My hon. Friend the Member for Northampton (Mr. Summers) devoted the greater part of his time to dealing with the boarding-school problem. I hope he will forgive me if I do not go further on that than I have already done. I found little in his speech with which I should disagree. I think it is unfortunate that in some recent controversies it has been suggested that this is a problem of intellect against character. Personally, I have never believed that a clever rogue is a better citizen than a dull saint, and to suggest that persons of good character must of necessity be of inferior intellect seems to me to do no very great justice to education, to morals or to any other human aspect of this particular problem.

Mr. George Griffiths (Hemsworth)

Can a saint be dull?

Mr. Ede

The hon. Member certainly is never dull, but I have always classed him among the saints because of his work for the troops and diabetics on the provision of butter. My hon. Friend the Member for Northampton said one thing with which I am inclined to express the strongest possible agreement. He said that we should take steps to train our youths in self-reliance and in willingness to accept responsibility. I believe that any education which fails to do that fails in some of its most essential aspects. My hon. Friend the Member for Kilmarnock said that my right hon. Friend's speech was a masterpiece of under-statement. My hon. Friend himself indulged in one sentence which was a masterpiece of over-statement, when he said that in his time the Board was spending £2,000,000 a week in erecting senior schools. I am informed that about that time it was not £2,000,000 a week, but £1,000,000 a month.

Mr. Lindsay

The figure was £2,000,000 capital expenditure.

Mr. Ede

I am informed that it was £1,000,000 a month; but in these days the difference between £2,000,000 a week and £1,000,000 a month is not so very serious. He raised some questions with regard to camp schools, which were followed up by my hon. Friend the Member for Aberavon. I regard the camp schools as very valuable experiments. We have to recognise that they were never designed for occupation 12 months in the year: they were designed for occupation for parties for a few weeks at the most. Therefore, their recreation rooms and the quarters for staff are by no means ideal. There are grave shortcomings there. We shall have to take steps to improve them in that respect, and we are in constant touch with the National Camps Corporation about what my hon.

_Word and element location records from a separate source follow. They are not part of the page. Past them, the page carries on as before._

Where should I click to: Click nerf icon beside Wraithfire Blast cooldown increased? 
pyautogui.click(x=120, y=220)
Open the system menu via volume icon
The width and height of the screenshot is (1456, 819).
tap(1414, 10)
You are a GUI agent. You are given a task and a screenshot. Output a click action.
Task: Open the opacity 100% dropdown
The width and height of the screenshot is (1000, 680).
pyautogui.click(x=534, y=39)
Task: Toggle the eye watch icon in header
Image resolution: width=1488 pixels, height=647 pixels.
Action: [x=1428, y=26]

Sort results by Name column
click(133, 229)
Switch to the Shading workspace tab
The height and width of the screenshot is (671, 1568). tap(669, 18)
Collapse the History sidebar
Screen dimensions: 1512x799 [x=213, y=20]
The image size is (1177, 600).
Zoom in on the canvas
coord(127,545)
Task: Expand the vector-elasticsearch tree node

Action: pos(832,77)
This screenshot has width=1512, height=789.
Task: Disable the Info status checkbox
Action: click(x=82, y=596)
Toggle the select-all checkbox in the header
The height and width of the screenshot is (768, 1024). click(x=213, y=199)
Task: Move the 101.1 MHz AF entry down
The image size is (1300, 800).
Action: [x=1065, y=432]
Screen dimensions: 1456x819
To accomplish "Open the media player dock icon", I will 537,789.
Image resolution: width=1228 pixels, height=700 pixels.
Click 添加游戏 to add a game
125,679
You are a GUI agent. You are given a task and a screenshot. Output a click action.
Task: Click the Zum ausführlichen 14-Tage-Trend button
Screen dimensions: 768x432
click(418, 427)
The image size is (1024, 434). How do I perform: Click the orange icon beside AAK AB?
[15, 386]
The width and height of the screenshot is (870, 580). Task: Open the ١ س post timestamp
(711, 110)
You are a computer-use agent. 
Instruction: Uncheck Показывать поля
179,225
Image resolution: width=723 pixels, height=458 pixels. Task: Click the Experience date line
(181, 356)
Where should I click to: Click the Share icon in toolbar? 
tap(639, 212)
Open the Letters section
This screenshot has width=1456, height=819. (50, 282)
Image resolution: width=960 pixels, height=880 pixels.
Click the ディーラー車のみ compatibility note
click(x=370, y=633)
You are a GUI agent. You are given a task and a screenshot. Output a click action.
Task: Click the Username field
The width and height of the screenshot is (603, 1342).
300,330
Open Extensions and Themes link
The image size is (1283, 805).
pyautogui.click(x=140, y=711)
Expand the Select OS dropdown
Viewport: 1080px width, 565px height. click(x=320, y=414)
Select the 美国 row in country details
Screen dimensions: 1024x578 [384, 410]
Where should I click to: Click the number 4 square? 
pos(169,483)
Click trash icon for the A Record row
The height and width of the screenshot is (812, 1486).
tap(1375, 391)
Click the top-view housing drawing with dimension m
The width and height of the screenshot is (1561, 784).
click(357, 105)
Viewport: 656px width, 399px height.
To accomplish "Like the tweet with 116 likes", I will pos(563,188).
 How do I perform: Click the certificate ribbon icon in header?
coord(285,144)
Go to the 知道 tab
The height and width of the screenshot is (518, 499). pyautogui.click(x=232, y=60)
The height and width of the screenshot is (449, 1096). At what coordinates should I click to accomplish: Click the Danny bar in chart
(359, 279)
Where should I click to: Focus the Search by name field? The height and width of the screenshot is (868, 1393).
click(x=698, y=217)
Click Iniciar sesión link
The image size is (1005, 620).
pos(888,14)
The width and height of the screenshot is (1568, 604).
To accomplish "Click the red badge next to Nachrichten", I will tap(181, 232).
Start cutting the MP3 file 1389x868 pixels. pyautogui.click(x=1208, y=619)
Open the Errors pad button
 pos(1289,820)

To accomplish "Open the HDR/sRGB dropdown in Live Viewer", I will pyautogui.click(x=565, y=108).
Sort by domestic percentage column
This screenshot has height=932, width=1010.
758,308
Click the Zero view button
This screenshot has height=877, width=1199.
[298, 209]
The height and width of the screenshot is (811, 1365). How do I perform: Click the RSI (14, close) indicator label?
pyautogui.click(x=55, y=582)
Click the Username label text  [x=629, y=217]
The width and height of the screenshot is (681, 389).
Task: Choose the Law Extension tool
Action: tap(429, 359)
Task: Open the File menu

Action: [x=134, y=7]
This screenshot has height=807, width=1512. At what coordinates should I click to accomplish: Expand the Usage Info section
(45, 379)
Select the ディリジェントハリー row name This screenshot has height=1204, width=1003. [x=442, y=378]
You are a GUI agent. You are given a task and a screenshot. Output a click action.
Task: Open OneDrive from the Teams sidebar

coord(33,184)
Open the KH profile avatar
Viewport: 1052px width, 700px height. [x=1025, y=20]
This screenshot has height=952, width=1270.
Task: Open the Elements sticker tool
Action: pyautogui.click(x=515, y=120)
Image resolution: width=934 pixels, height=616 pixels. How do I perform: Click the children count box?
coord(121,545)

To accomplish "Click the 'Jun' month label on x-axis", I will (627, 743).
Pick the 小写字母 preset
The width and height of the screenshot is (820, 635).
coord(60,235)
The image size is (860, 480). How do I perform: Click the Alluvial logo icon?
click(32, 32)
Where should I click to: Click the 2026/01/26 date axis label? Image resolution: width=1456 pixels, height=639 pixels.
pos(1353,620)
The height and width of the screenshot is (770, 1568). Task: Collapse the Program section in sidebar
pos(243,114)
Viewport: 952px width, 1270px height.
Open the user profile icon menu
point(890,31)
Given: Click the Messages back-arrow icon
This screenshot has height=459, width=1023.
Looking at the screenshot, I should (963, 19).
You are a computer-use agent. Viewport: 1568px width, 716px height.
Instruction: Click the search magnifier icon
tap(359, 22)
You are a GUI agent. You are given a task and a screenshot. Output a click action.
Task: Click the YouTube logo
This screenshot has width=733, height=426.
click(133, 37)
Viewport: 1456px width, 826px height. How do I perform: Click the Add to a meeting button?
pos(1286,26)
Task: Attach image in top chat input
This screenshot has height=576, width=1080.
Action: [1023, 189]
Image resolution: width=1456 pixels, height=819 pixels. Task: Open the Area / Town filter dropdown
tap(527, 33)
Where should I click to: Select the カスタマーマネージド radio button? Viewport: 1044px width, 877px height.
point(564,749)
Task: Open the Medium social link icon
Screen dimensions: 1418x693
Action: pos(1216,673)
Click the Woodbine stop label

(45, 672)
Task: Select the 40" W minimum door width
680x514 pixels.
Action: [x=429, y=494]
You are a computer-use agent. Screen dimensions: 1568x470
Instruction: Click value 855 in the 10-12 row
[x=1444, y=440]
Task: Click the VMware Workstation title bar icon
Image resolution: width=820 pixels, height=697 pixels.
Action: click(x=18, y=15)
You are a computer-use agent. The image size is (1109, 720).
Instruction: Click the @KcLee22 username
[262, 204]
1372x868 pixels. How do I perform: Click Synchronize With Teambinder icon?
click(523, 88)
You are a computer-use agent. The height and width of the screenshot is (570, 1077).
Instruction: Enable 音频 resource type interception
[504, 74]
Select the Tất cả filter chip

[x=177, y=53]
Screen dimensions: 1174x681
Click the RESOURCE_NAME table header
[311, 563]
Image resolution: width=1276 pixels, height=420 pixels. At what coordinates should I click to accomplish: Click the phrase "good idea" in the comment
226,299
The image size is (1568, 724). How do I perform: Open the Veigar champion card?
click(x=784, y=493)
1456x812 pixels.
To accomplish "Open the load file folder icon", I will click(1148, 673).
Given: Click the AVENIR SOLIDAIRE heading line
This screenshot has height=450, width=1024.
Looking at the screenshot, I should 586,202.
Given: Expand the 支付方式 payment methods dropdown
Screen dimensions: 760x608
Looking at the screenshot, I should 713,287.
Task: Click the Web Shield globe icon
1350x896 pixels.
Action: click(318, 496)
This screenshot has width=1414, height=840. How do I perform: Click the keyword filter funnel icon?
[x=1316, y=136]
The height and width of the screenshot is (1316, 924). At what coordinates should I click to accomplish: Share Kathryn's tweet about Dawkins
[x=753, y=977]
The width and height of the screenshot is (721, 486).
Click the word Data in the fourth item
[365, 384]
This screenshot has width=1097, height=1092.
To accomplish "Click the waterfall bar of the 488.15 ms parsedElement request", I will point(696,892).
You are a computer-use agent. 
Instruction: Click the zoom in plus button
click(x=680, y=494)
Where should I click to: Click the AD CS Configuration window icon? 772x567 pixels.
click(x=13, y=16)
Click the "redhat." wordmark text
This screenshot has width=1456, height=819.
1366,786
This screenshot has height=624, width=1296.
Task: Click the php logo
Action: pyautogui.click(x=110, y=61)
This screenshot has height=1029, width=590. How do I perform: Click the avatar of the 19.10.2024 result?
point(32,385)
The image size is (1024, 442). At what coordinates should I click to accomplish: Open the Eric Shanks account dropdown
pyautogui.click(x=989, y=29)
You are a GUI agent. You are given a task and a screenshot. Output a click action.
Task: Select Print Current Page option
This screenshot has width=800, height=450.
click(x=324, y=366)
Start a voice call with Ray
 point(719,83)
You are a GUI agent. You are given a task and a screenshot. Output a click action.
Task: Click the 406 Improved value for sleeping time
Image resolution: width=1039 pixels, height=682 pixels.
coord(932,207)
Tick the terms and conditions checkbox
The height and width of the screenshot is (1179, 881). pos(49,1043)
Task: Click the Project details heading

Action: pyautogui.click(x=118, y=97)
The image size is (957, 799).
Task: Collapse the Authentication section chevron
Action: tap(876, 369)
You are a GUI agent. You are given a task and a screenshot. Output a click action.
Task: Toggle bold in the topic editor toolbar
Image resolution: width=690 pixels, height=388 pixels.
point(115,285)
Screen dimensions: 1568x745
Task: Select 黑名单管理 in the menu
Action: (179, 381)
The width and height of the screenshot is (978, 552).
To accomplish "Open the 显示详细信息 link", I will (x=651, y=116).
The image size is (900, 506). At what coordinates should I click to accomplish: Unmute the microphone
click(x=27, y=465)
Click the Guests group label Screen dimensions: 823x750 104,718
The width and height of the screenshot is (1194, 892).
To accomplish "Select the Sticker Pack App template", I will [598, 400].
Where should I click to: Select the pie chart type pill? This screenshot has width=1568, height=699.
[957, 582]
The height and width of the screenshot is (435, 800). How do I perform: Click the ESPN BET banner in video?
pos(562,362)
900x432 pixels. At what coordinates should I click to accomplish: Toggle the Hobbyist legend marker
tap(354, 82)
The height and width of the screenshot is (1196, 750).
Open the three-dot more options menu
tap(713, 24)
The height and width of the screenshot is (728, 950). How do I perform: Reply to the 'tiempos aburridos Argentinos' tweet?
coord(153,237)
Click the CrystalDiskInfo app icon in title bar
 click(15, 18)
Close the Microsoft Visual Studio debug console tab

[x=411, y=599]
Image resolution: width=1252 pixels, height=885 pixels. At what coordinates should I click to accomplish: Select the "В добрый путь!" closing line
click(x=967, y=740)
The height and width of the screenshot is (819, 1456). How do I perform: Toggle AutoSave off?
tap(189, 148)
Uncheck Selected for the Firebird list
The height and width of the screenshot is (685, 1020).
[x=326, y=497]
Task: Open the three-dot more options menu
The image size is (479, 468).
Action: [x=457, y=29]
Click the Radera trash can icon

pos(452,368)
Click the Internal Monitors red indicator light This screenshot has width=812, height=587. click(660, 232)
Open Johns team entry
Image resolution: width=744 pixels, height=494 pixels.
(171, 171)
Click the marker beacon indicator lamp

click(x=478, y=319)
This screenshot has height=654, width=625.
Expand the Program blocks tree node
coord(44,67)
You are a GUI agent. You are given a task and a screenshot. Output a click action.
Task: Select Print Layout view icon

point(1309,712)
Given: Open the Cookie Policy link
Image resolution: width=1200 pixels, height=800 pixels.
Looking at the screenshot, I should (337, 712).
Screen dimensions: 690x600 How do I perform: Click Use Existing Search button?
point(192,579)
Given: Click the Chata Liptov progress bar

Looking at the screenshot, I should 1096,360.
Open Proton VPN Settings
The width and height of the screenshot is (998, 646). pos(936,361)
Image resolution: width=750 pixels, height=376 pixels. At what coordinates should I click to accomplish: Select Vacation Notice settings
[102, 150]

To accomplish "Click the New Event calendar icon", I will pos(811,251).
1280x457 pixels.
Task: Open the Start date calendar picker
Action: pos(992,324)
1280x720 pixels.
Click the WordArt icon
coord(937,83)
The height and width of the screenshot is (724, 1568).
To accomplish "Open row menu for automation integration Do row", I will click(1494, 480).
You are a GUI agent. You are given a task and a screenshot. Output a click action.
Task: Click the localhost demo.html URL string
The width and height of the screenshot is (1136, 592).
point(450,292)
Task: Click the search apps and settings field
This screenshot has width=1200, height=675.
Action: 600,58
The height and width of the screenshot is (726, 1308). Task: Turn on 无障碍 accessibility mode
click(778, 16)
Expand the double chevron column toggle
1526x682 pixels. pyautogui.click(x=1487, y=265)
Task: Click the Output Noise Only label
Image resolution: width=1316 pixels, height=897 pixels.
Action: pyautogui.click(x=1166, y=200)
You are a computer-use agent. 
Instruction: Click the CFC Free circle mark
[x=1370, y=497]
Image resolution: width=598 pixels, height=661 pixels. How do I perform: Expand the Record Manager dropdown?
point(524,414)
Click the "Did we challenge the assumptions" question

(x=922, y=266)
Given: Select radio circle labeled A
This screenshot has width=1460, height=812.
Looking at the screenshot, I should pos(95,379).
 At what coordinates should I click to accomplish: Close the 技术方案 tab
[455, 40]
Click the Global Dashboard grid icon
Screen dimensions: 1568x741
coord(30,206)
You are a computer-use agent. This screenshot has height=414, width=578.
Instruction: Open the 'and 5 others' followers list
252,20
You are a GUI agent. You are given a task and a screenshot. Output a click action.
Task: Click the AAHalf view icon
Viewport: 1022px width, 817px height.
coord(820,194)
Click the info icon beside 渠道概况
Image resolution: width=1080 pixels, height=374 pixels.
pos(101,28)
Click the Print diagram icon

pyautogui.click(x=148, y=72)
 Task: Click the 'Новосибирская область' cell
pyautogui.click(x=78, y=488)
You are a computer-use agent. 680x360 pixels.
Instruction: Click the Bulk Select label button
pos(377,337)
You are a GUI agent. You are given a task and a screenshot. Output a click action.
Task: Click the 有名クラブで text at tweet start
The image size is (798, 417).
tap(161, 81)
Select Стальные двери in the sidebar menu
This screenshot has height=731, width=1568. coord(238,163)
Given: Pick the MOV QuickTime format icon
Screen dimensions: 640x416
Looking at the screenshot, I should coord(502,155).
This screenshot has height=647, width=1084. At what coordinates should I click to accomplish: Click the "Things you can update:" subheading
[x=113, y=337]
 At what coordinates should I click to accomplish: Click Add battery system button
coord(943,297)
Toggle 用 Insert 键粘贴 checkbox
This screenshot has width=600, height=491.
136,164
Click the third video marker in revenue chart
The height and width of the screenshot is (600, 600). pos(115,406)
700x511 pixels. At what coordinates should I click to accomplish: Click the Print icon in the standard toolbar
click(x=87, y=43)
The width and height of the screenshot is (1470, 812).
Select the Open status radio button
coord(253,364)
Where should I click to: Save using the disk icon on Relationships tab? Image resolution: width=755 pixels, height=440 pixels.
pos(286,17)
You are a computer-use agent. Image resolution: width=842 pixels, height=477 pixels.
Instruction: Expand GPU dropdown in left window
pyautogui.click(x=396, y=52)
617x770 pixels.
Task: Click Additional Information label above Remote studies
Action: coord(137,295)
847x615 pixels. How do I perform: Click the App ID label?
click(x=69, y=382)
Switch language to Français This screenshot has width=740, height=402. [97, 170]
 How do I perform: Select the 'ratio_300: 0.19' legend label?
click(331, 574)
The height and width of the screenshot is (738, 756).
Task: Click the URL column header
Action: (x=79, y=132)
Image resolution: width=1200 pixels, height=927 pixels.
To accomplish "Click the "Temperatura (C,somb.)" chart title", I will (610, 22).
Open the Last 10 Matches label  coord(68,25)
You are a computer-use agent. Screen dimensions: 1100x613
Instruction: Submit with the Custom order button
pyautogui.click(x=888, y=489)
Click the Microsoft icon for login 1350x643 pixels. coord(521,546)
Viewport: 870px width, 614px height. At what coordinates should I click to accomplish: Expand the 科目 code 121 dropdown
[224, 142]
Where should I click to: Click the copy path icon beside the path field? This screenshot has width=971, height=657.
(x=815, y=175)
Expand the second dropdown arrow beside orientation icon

Friend called the dual control.

Mr. Cove

Is there any chance of getting single control?

Mr. Ede

We are doing our very best to remove some of the difficulties which have existed. I replied in part to my right hon. Friend the Member for South-West Bethnal Green in his absence, earlier. We are trying to think out the strategy of education, with regard both to the present situation and to the immediate post-war situation. I believe that the steps we are taking under my right hon. Friend will be very helpful indeed in the post-war period in enabling us to get a system of education in which real equality of opportunity will exist—that is to say, a system in which a child shall have an equal chance with every other child possessing the same gifts to realise his own individuality. That will require legislation which I cannot discuss to-day. Also, it will mean that this House will have to give a good deal of time in the not distant future to the problems of education. But, just as my hon. Friend the Member for Aberavon found grounds for hope in the midst of great despondency in the large attendance of Members to-day, I can assure the Committee that my right hon. Friend and I regard this as a day on which the House has been thoroughly sympathetic to our Department, and from which we hope to get strength for carrying on in the future with the task which has been committed to us.

Motion made, and Question, "That the Chairman do report Progress, and ask leave to sit again," put, and agreed to.—[Major Sir James Edmondson.]

Committee report Progress; to sit again upon the next Sitting Day.